Talvez seja programa sombrio demais para uma abertura de festival. Mas 10+4, que dá a partida segunda-feira [02/06] no Femina – Festival Internacional de Cinema Feminino 2008, é uma experiência de cinema para não deixar ninguém indiferente.
Quem a conduziu, na frente e atrás das câmeras, foi Mania Akbari. Você se lembra dela como protagonista de Ten (Dez), de Abbas Kiarostami, trajeto automobilístico no meio-fio entre o documentário e a ficção. Mania, 33 anos, não é uma atriz apenas. É uma pintora de vanguarda desde 1991, videoartista, diretora de fotografia de filmes independentes iranianos e assistente de direção em docs. Seu trabalho, seja na abstração pictórica, seja na experimentação audiovisual, reflete sobre dilemas da condição feminina, especialmente no Irã.
Kiarostami levou isso em conta ao chamá-la para protagonizar Ten. Desde então, Mania co-dirigiu o doc Crystal (2003) e dirigiu seu primeiro longa fic, 20 Dedos, uma sucessão de momentos de um casal bastante marcada pela influência de Kiarostami. Foi o próprio Abbas quem sugeriu a Mania rodar uma continuação de Ten, quatro anos depois. 10+4 parte da mesma situação: Mania dirige um carro pelas ruas de Teerã e conversa com seus caronas. O primeiro é o filho Amin, alguns anos mais velho, interessado agora não mais em afrontar a mãe, mas em especular sobre sexo e amor.

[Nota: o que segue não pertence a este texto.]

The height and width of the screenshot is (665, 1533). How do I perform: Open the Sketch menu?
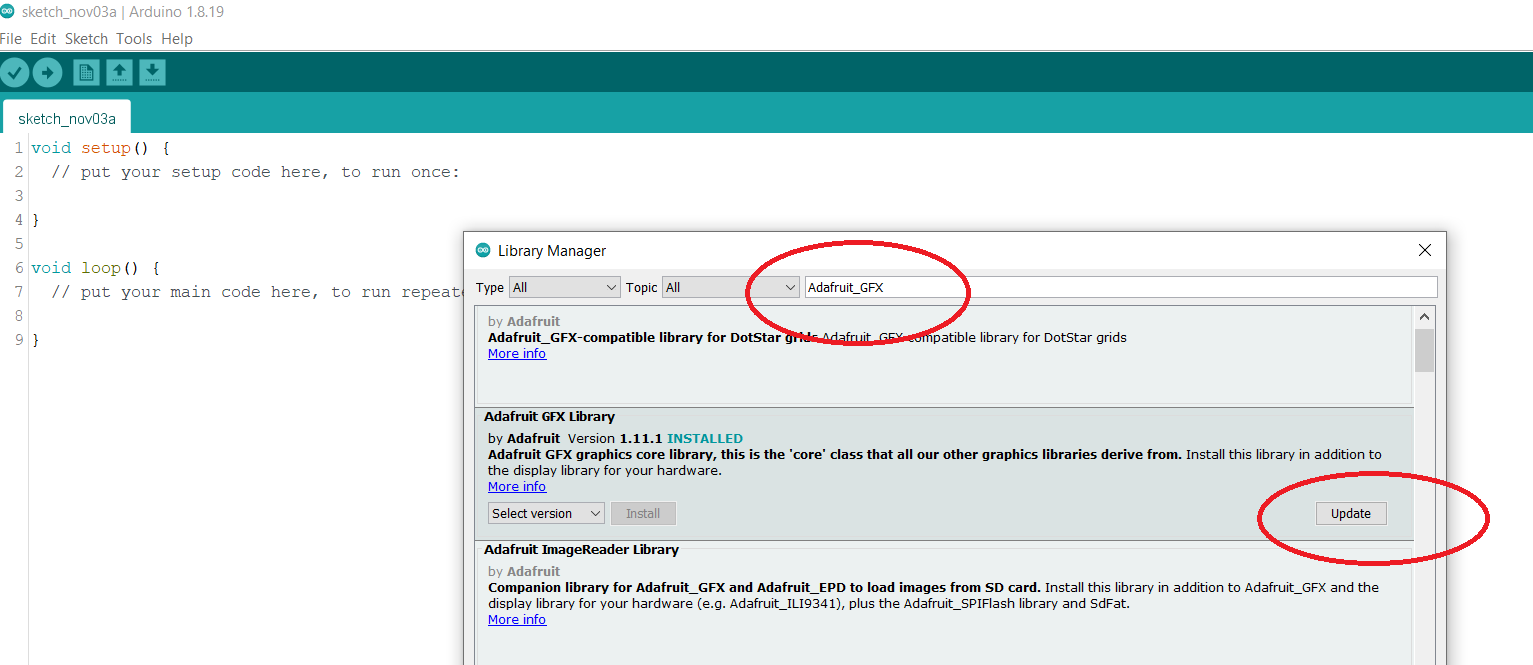86,38
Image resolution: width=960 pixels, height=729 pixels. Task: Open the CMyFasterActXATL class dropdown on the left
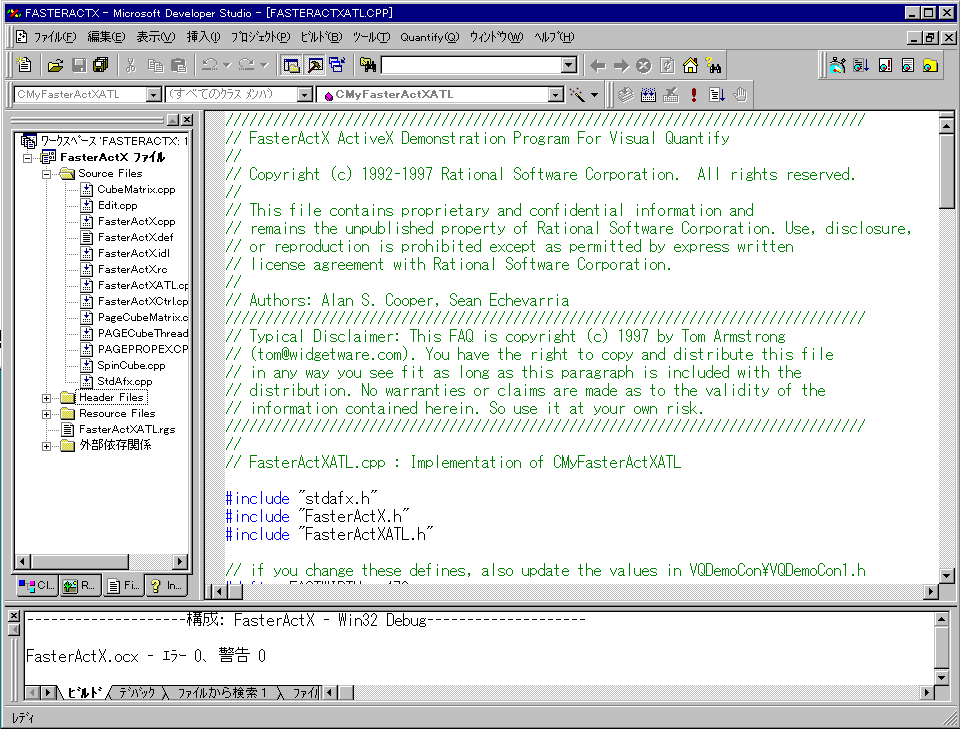[x=154, y=95]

O procedimento automobilístico vai mudando à medida que o estado de saúde de Mania se deteriora. Ela está em luta contra um câncer de mama. A quimioterapia tornou dispensável o véu sobre os cabelos, mas sua expressão mantém a mesma força. Mania é uma mulher e tanto. Pena que não pôde atender ao convite para vir ao Femina – que vai exibir também suas obras de videoarte na quarta-feira. Em 10+4, quando fica impossibilitada de dirigir, ela passa a conduzir seus encontros no banco traseiro do carro. Numa cena impressionante, perturbada por algum sintoma desagradável, ela se ausenta mentalmente enquanto duas amigas conversam ao seu lado.
Ainda teremos cenas de Mania num teleférico e num quarto de hospital, mas a ênfase não está no sentimentalismo. Diante dessa câmera fixa, desencarnada, sem um olho humano por trás, ela investiga o interior de sua alma. É como se fosse uma câmera de vigilância voltada para dentro da realizadora-paciente. A linha que separa a arte da vida é cruzada todo o tempo porque Mania resiste em separar os dois territórios. Assim como as canções que ela, mesmo enfraquecida, teima em entoar no hospital, o filme é uma instância de intercâmbio afetivo, um ato de fé na sobrevivência.